WHAT THE TASK REQUIRES:
Output the entries below exactly as written, omitting pictures.

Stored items
-- Opening Marker --
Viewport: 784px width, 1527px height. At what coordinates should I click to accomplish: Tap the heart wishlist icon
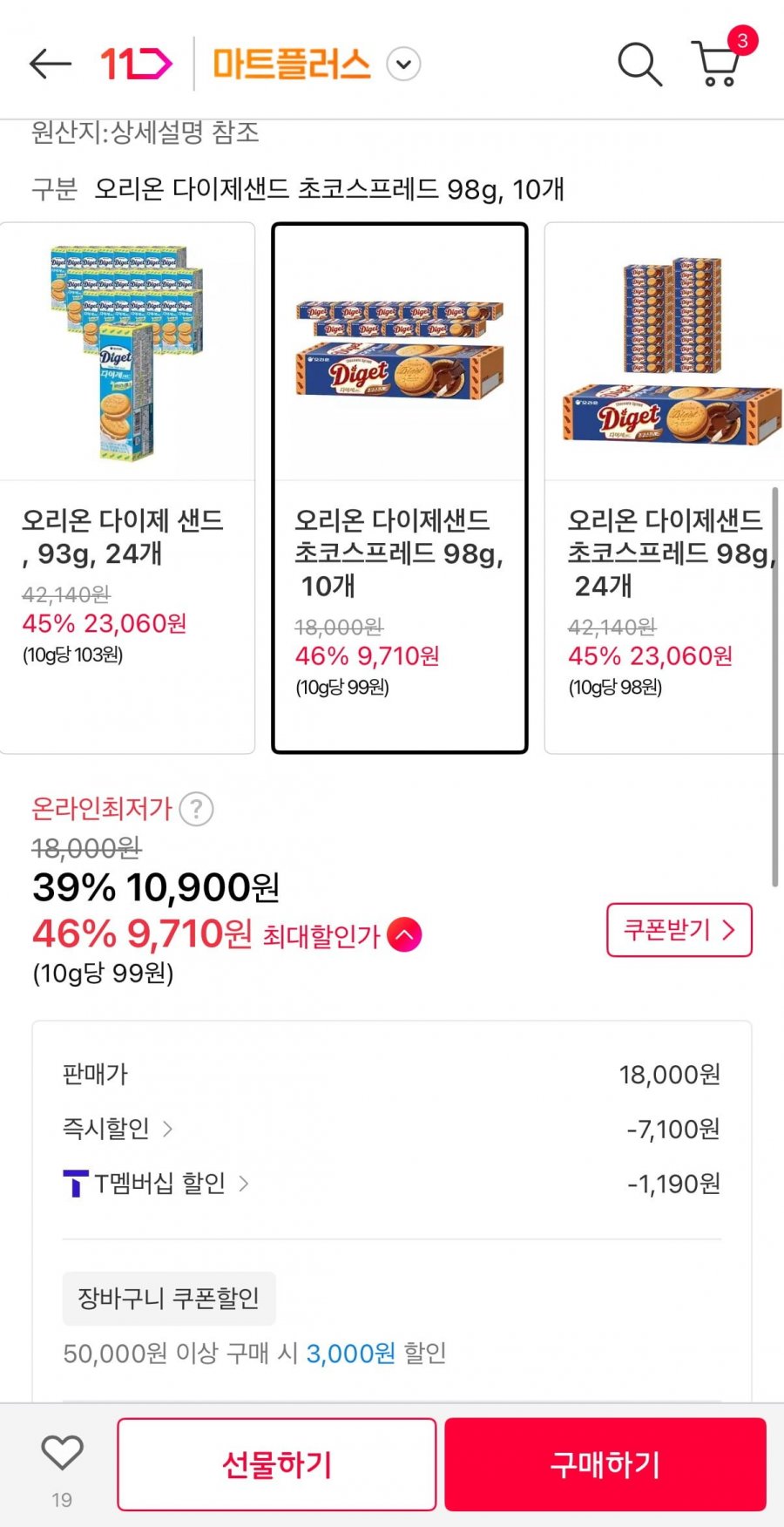(x=62, y=1453)
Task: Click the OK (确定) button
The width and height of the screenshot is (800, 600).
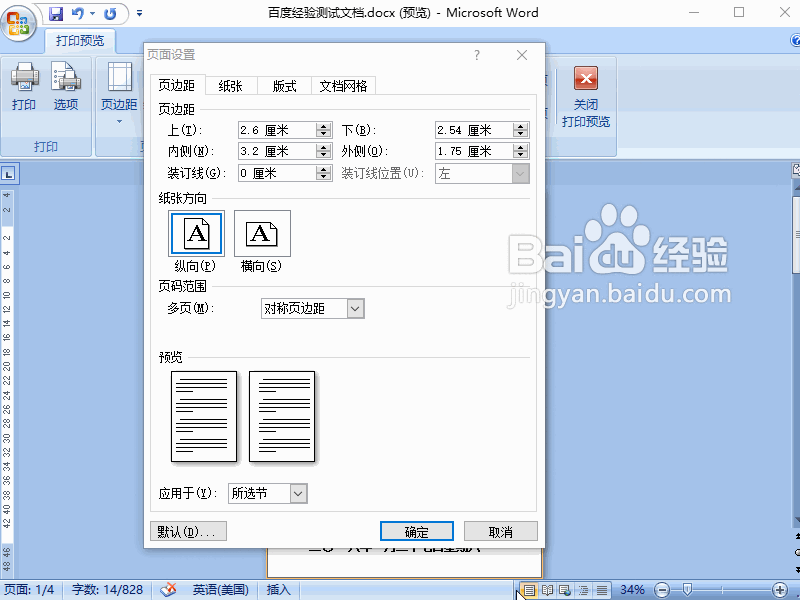Action: click(417, 532)
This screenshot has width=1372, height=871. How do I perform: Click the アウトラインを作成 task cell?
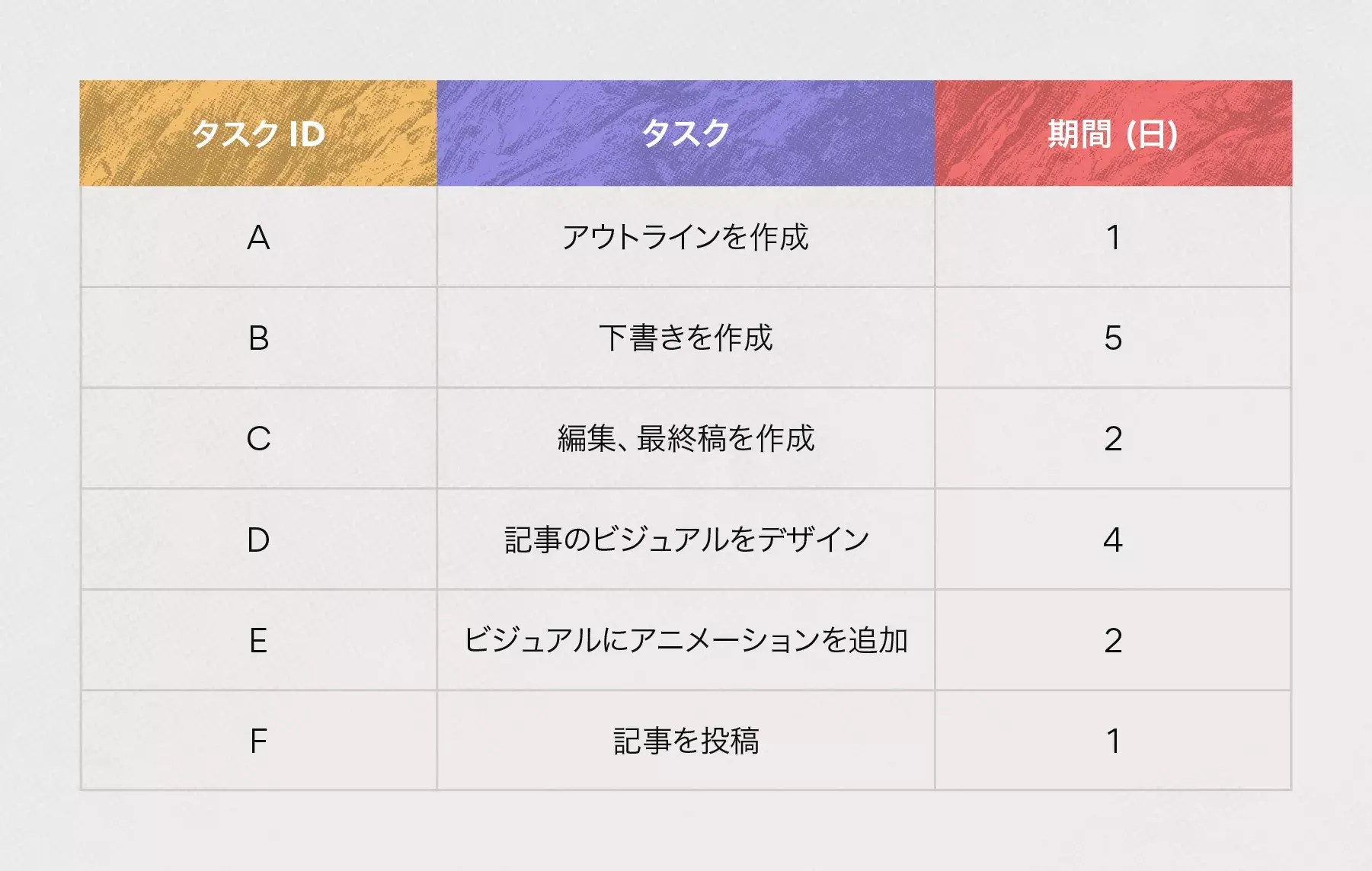(x=686, y=237)
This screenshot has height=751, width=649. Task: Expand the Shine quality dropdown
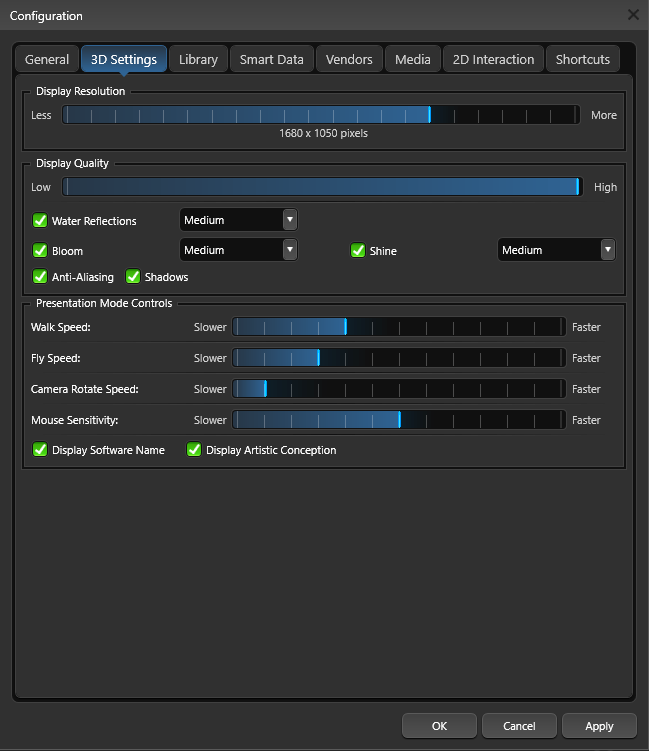coord(556,250)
-- Closing Marker --
OUTPUT FOR THIS TASK:
Viewport: 784px width, 1527px height. At what coordinates should I click to accomplish: Tap the heart wishlist icon
(x=62, y=1453)
Task: Click the OK (确定) button
The width and height of the screenshot is (800, 600).
Action: click(417, 532)
This screenshot has width=1372, height=871. How do I perform: Click the アウトラインを作成 task cell?
(x=686, y=237)
This screenshot has height=751, width=649. Task: Expand the Shine quality dropdown
coord(556,250)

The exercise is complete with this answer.